Marcel Amont : « j’suis pas dans l’vent, j’aime pas les courants d’air »
10 mars 2019, L’Alhambra, Paris,
A 90 ans, on se doute bien que Marcel Amont quittera sous peu la scène. Pour l’heure et par bonheur, il y est. Certes il n’est plus le funambule, le total pitre qu’on a connu. Et ne semble plus pouvoir tenir un vrai tour de chant, par nature épuisant. Mais s’y fait conteur-chanteur-autobiographe, s’y racontant avec simplicité et humour, avec quelques extraits de chansons. Et le renfort de pas mal de copains dont il convoque le souvenir.
Certes, il manque pas mal de titres immanquables pour faire bon poids. Mais il lui en a fallu choisir faisant écho à sa narration. Un récit de vie qui croise quelques légendes du métier mais se concentre surtout sur l’enfance, ses parents. Et ses débuts dans le métier. Avec ici et là des chansons récentes, histoire de bien montrer que l’œuvre n’est pas tout à fait achevée.

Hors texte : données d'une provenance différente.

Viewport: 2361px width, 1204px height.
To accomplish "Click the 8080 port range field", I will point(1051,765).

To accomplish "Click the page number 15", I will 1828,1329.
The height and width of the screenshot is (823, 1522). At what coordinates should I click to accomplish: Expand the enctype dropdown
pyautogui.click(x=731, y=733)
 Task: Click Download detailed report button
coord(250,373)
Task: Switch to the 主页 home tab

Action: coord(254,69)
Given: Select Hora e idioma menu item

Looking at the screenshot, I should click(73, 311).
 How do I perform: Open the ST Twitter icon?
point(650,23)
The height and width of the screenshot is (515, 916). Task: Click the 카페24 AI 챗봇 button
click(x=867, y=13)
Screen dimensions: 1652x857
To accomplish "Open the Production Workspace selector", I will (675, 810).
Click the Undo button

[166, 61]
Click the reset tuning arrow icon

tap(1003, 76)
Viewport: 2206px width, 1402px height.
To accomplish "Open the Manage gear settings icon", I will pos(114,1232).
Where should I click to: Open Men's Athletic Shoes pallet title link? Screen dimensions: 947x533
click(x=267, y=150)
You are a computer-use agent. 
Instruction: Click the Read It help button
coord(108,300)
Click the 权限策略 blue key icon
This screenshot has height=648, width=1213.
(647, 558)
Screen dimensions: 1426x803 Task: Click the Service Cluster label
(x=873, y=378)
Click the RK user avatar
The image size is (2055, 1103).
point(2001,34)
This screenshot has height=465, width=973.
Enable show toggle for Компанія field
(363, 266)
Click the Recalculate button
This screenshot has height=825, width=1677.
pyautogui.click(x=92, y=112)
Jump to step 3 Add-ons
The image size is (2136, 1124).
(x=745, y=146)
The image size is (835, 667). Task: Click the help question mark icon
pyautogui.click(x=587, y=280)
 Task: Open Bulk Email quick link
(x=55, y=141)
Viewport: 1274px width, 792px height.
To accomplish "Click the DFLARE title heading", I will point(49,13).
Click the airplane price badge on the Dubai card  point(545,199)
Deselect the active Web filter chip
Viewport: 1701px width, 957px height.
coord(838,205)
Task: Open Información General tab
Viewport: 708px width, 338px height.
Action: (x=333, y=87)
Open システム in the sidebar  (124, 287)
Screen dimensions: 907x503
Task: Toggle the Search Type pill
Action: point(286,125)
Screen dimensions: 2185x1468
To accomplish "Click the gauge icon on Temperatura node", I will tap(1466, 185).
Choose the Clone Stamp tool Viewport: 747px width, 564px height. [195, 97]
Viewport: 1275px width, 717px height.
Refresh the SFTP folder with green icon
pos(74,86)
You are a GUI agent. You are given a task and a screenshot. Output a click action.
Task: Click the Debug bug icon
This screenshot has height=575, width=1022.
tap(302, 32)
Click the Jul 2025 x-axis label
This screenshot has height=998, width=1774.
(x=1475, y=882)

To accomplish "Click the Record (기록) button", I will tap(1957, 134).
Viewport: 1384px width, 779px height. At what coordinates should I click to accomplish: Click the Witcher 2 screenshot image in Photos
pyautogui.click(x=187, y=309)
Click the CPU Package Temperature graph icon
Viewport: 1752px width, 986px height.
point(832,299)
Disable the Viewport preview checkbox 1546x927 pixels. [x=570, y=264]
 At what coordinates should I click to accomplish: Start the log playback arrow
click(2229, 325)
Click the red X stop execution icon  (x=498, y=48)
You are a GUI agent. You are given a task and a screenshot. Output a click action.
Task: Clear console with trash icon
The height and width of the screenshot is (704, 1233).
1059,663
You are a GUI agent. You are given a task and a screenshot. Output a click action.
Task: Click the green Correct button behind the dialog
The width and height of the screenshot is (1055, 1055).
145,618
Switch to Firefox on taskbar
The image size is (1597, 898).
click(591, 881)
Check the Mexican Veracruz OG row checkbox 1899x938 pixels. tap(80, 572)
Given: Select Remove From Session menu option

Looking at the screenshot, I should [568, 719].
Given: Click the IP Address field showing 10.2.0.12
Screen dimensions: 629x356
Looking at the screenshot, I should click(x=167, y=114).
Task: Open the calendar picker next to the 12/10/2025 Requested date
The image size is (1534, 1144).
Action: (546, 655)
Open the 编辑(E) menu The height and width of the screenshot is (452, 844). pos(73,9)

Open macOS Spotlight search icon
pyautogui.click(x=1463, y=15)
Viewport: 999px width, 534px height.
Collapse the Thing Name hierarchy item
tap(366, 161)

« Papa et maman avaient dansé toute la nuit, ils sont rentrés fatigués mais pas épuisés… » C’est ainsi que Marcel Jean-Pierre Balthazar Miramon naît neuf mois après à Bordeaux, même si la famille est de la Vallée d’Aspe. Devenu grand, le Béarnais chope le virus de la chanson et, monté à Paris, troque son béret pour un chapeau. Sa vie va changer, on va l’appeler Monsieur. Le papa s’inquiète pour la future retraite de son fils désormais saltimbanque. C’est le temps béni de la rengaine, le temps où les chanteurs avaient d’la voix. Lui, qui admire Jean Sablon Alibert, Maurice Chevalier et Charles Trenet, se cherche et la voix et le répertoire qui va avec : longtemps il ne chante que les « laissés pour compte », ces chansons que personne ne veut et qu’il s’en va trouver chez les éditeurs. Comme Les amoureux de papier, sur Peynet, signé Aznavour. Charles Aznavour qui lui écrira ensuite Le Mexicain. Celle-là, Amont nous la chante sur scène, en duo avec… Aznavour. C’est ensuite un premier Olympia, « en supplément » du tour de chant d’Edith Piaf. C’est pas mal de rencontres, et plus encore de chansons. C’est De Gaulle qui le salue un jour : « Monsieur, vous avez très bien chanté et je vous en félicite ».
Autobiographie, retour sur un temps que les moins de…(oh !) ne peuvent pas connaître. De temps à autre, une chanson connue qui sort du lot : ah, Le chapeau de Mireille que le copain Brassens lui offrit ! « Le chapeau de Mireille / Quand en plein vol je l’ai rattrapé / Entre Sète et Marseille / Quel est le bon vent qui l’avait chipé ? » Et ce « Bleu, bleu, le ciel de Provence / Blanc, blanc, blanc, le goéland / Le bateau blanc qui passe / Blond, blond, le soleil de plomb / Et dans tes yeux / Mon rêve en bleu, bleu, bleu… »
Ça et donc des titres plus récents, des que souvent nous ne connaissons pas. Dont celui-ci qui d’ailleurs débute son spectacle, à l’adresse sans doute de bien plus « modernes » que lui : « J’suis pas dans l’vent d’ordinaire / J’ai trop peur des courants d’air / J’suis démodé, has-been jusqu’au cou / Mais si vous saviez comme je m’en fous ». Quatre-vingt dix minutes avec une des légendes nous restant de la chanson, qui nous offre là un peu d’elle, de son passé, de sa bonhomie et de ses p’tits airs qui vite se réveillent en nous.
Quatre-vingt dix minutes arrachées à la grisaille du quotidien, avec un complice, un ami de toujours, qui de deux ou trois vers vous requinque, vous embellit une soirée, c’est important. « Mais pour le reste, heureusement / Merci la vie l’amour ça fait passer le temps… » Merci, Marcel !
Très bel article de Michel sur Marcel Amont! Se produire sur scène à 90 ans c’est hallucinant! Comme Aznavour qui lui a écrit l’un de ses plus gros tubes, en fait!